The most common mode of expansion for end-of-life policies is regional diffusion: states adjacent to one another enact similar laws. States in close proximity are more likely to share similar needs and values than are states on opposite sides of the country.
Yet regardless of the reasons why policies spread in this manner, studies repeatedly reinforce this phenomenon. When the nation’s first advance directive law was passed in California in 1976, it diffused regionally from West to East. PAS law was appearing to demonstrate those same traits by first diffusing to Washington and then Montana.
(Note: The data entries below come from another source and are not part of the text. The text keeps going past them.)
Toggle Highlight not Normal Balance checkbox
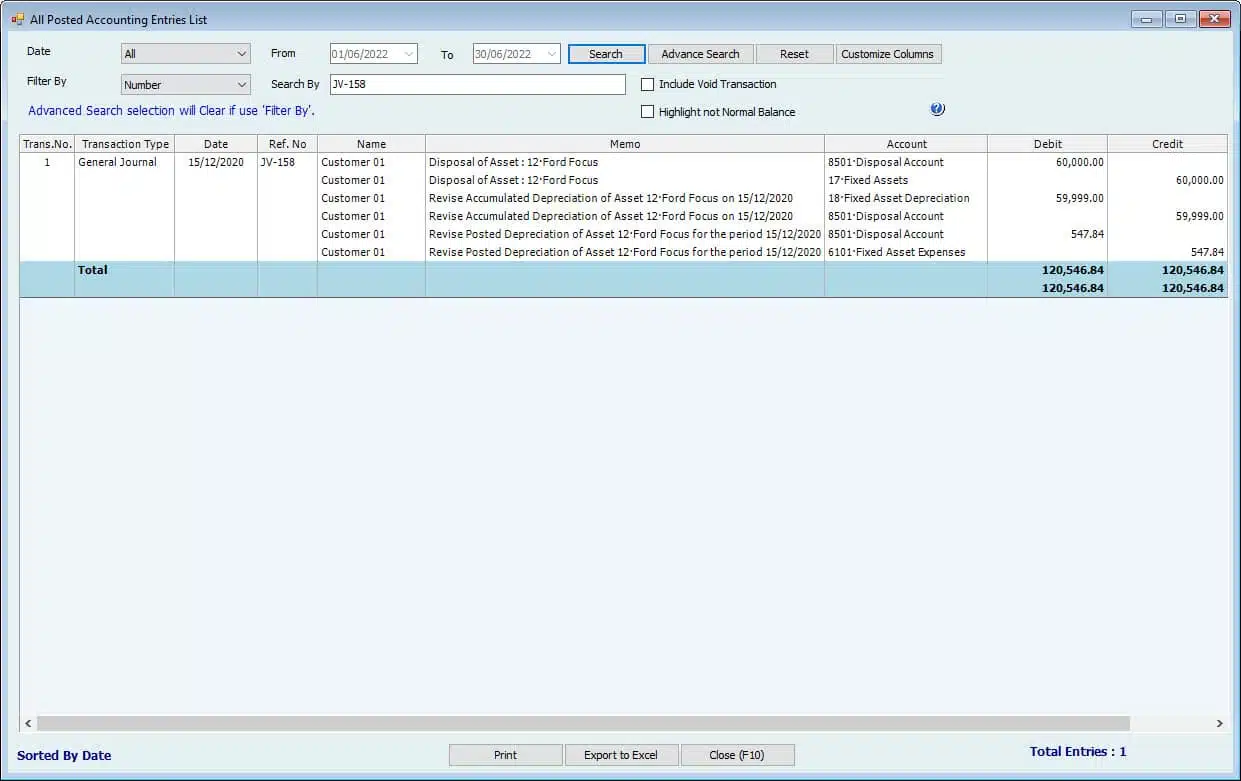This screenshot has width=1241, height=781. tap(647, 112)
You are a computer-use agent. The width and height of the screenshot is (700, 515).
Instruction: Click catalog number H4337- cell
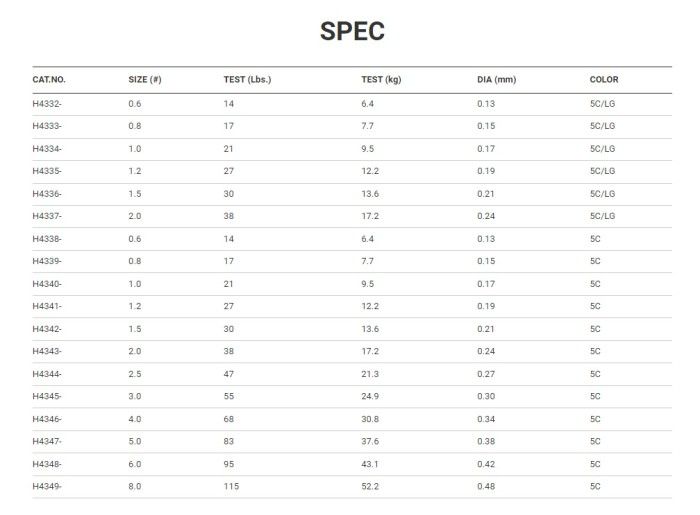tap(47, 216)
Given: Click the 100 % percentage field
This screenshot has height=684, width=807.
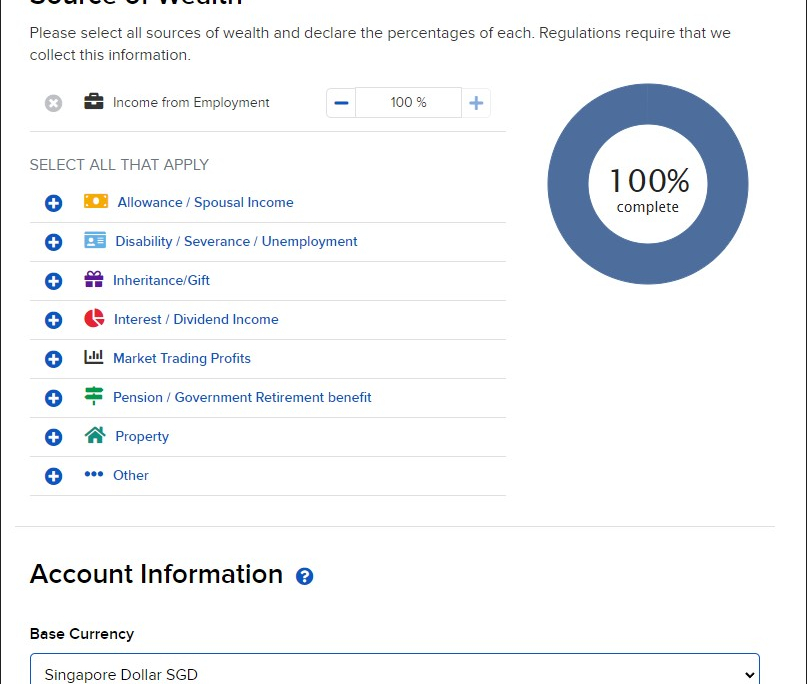Looking at the screenshot, I should click(408, 103).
With Vermont falling prey to PAS, there exists the perilous possibility that this policy will spread to neighboring states.
Vermont’s legalization of PAS is not an isolated incident but a landmark loss for right-to-life, disability rights, and patient advocates that has advantageously positioned PAS proponents to spread voluntary euthanasia. This means that citizens and organizations must increase their vigilance and intensity when fighting these threats. Laws are notoriously harder to overturn than they are to enact, and valiant attempts to confine voluntary euthanasia to the West Coast, while successful for many years, appear to have suffered a sharp setback. It remains for the citizens of New England to renew their commitment to detect and deflect the efforts of PAS proponents which are sadly, sure to come.
Jacqueline C. Harvey, PhD, a bioethicist whose research focuses primarily on end-of-life legislation, is an Associate Scholar at the Charlotte Lozier Institute.